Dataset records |
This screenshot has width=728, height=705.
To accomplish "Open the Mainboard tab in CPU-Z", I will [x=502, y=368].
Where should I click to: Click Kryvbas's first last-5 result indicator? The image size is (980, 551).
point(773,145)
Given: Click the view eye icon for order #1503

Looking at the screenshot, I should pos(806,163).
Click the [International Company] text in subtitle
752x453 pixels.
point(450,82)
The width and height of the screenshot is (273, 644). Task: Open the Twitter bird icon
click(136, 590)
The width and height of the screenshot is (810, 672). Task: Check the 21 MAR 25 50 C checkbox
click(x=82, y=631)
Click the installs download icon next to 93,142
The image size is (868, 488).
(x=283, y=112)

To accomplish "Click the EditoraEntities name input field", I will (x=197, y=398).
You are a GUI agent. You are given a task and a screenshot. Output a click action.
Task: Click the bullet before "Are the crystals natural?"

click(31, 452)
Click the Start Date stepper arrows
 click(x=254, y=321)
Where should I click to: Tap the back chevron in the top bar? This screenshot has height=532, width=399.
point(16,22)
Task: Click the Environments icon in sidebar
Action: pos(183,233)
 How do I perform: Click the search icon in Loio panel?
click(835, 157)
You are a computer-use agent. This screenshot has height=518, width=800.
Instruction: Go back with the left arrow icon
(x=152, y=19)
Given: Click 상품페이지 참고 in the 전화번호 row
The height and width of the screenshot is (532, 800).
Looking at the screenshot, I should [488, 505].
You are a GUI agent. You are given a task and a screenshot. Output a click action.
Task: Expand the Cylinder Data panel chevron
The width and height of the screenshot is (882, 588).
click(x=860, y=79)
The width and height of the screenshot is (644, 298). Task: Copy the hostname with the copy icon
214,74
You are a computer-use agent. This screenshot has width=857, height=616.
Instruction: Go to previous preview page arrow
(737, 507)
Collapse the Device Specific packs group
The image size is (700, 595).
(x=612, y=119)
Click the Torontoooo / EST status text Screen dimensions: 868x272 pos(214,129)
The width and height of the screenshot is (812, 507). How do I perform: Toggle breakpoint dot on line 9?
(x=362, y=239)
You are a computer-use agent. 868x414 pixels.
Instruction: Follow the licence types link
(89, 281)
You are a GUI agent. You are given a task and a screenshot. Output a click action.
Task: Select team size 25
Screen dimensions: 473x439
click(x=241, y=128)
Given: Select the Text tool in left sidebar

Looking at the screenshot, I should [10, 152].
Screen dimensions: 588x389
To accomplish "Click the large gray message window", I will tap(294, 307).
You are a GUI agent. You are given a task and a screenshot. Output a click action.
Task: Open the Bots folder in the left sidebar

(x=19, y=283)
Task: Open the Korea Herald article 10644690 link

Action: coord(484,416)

WHAT IS REQUIRED | Give exactly, and nothing besides, the lines from the one in which "Task: Expand the Cylinder Data panel chevron" occurs through the end of the records.

ANSWER BOX |
Task: Expand the Cylinder Data panel chevron
The width and height of the screenshot is (882, 588).
click(x=860, y=79)
The width and height of the screenshot is (644, 298). Task: Copy the hostname with the copy icon
214,74
You are a computer-use agent. This screenshot has width=857, height=616.
Instruction: Go to previous preview page arrow
(737, 507)
Collapse the Device Specific packs group
The image size is (700, 595).
(x=612, y=119)
Click the Torontoooo / EST status text Screen dimensions: 868x272 pos(214,129)
The width and height of the screenshot is (812, 507). How do I perform: Toggle breakpoint dot on line 9?
(x=362, y=239)
You are a computer-use agent. 868x414 pixels.
Instruction: Follow the licence types link
(89, 281)
You are a GUI agent. You are given a task and a screenshot. Output a click action.
Task: Select team size 25
Screen dimensions: 473x439
click(x=241, y=128)
Given: Select the Text tool in left sidebar

Looking at the screenshot, I should [10, 152].
Screen dimensions: 588x389
To accomplish "Click the large gray message window", I will tap(294, 307).
You are a GUI agent. You are given a task and a screenshot. Output a click action.
Task: Open the Bots folder in the left sidebar

(x=19, y=283)
Task: Open the Korea Herald article 10644690 link

Action: coord(484,416)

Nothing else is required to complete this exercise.